De effecten van maatregelen ter verbetering van de duurzame inzetbaarheid kunnen worden gemeten met diverse instrumenten. De veelgebruikte Work Ability Index (WAI) is een betrouwbaar instrument om werkvermogen te meten. De WAI is een goede voorspeller voor ziekteverzuim en arbeidsongeschiktheid. Echter, het voorspellend vermogen van de WAI is op individueel niveau beperkt. Het wordt daarom sterk aanbevolen om werknemers met een verminderd werkvermogen verder te onderzoeken, om inzicht te krijgen in de aard van de knelpunten en te adviseren over een specifieke behandeling of activiteiten. Andere mogelijke maten zijn bijvoorbeeld arbeidsproductiviteit, ziekteverzuim, leeftijdsverdeling en overgangen van werk naar werk of uit werk.

CAO- en brancheafspraken

In veel CAO’s zijn expliciet in het kader van duurzame inzetbaarheid afspraken vastgelegd. In arbocatalogi staan vrijwel nooit afspraken die specifiek en expliciet op duurzame inzetbaarheid zijn gericht. Wel zijn veel van de afspraken in arbocatalogi impliciet gunstig voor het bevorderen van de duurzame inzetbaarheid, bijv. door de aanpak van belastende werkomstandigheden.

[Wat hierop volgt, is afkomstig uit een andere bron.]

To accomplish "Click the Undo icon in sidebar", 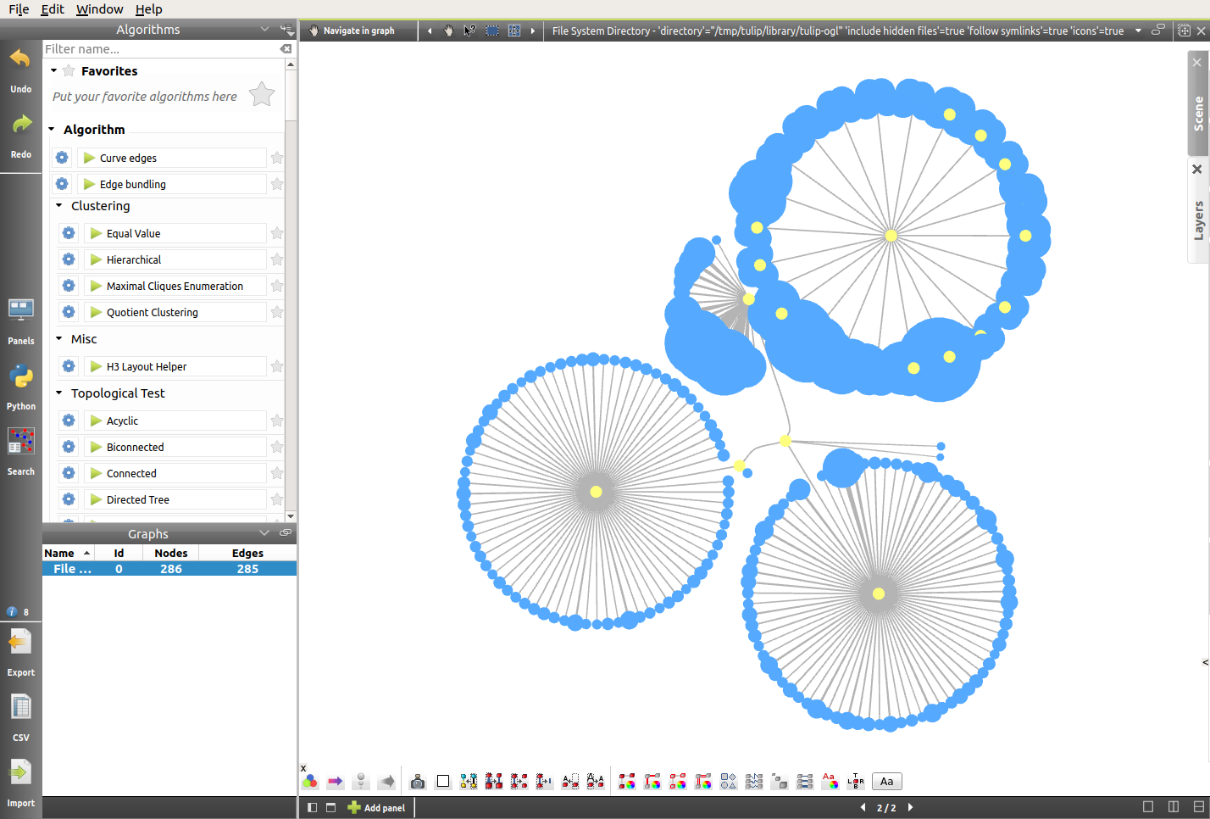I will point(20,59).
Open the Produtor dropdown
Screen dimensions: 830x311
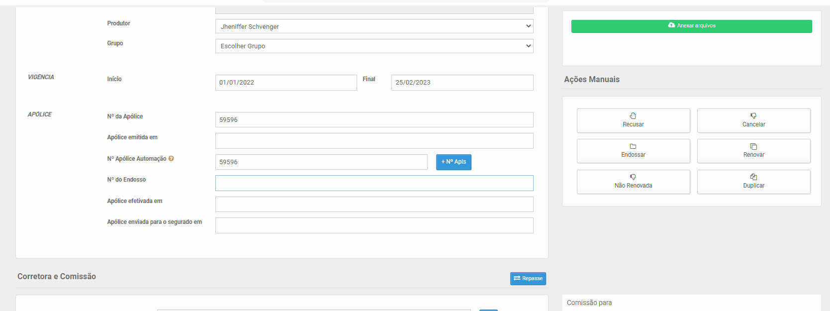click(374, 26)
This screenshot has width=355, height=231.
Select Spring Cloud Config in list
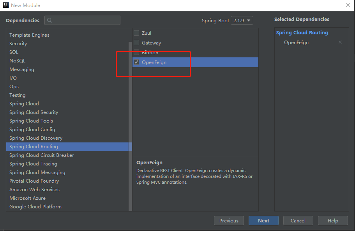(32, 130)
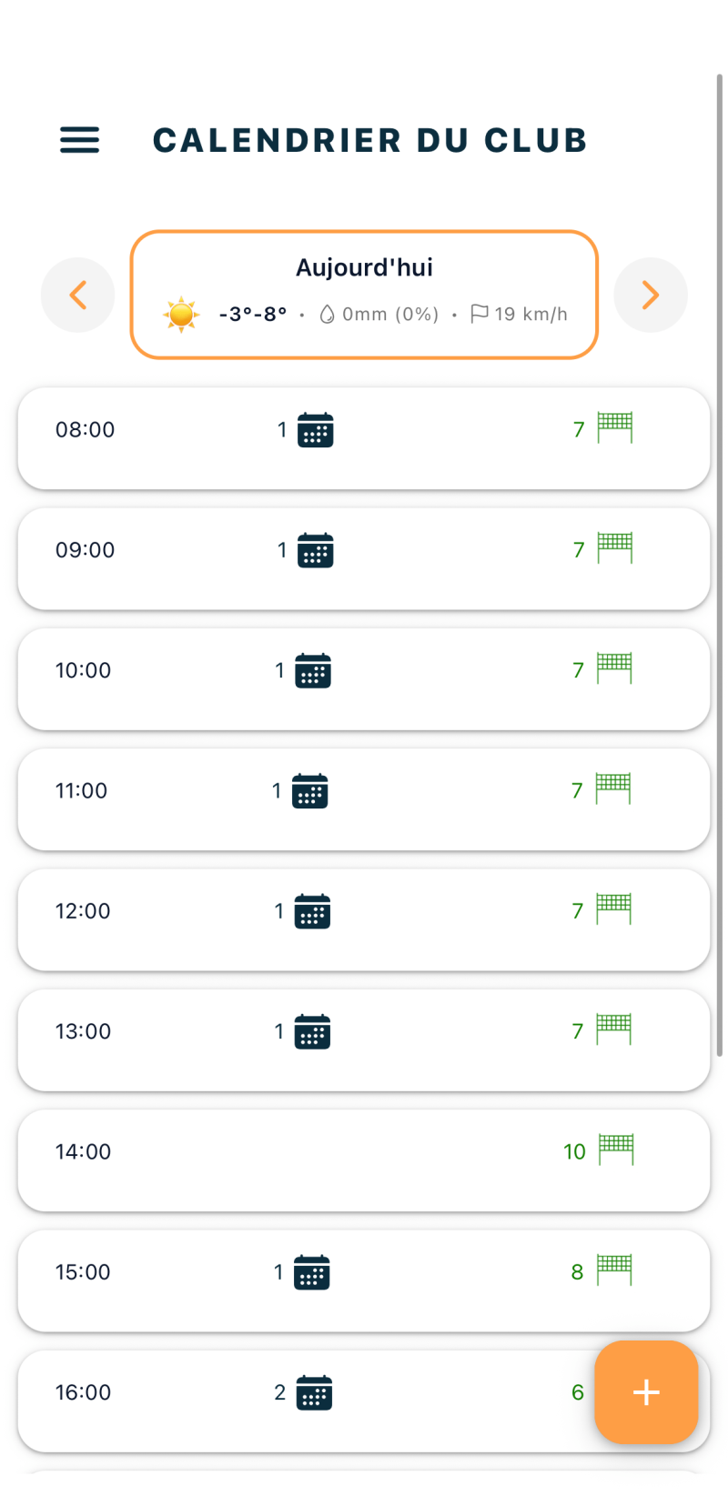
Task: Click the court net icon at 09:00
Action: click(615, 548)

Wie gaan slim om met het probleem?

Enkele voorbeelden:

  • Bij fysiek zeer zwaar werk, met een verhoogd risico op vervroegde uitval vanwege gezondheidsproblemen, wordt een beleid gevoerd, waarbij medewerker de functie tot een maximale leeftijd van 35 jaar uitoefent. Met elke medewerker wordt individueel een plan opgesteld en besproken bij functioneringsgesprekken om samen met de werkgever toe te werken naar een volgende functie in de toekomst als men ouder is dan 35 jaar.
  • Medewerkers ontvangen een persoonlijk budget met als doel langer en vitaler aan het werk blijven. Door het budget kunnen medewerkers meer vorm en invulling aan hun loopbaan geven. Het budget is te besteden voor de persoonlijke ontwikkeling, bijvoorbeeld aan cursussen of trainingen die niet direct aansluiten bij de huidige functie. Over de besteding van het budget worden afspraken gemaakt tussen leidinggevende en werknemers. Een goede dialoog tussen leidinggevende en medewerker is hierbij onmisbaar.
  • Psychologisch contract geïntroduceerd: medewerker wordt door leidinggevende aangesproken en gestimuleerd (en door de organisatie ondersteund) om zich via scholing en training te ontwikkelen zodat er, ondanks allerlei veranderingen in het werk, voldoende vertrouwen blijft in de duurzame inzetbaarheid.

Tips voor implementatie

  • Draagvlak creëren bij management, leidinggevenden en medewerkers door betrokkenheid bij het realiseren van maatregelen en door communicatie.
  • Activiteiten binnen organisatiecontext uitvoeren (afdeling, vestiging, eenheid).
  • Communicatie afstemmen op en met doelgroep, op de opbrengsten focussen.
  • Concrete doelen af spreken, voortgang meten, en evalueren.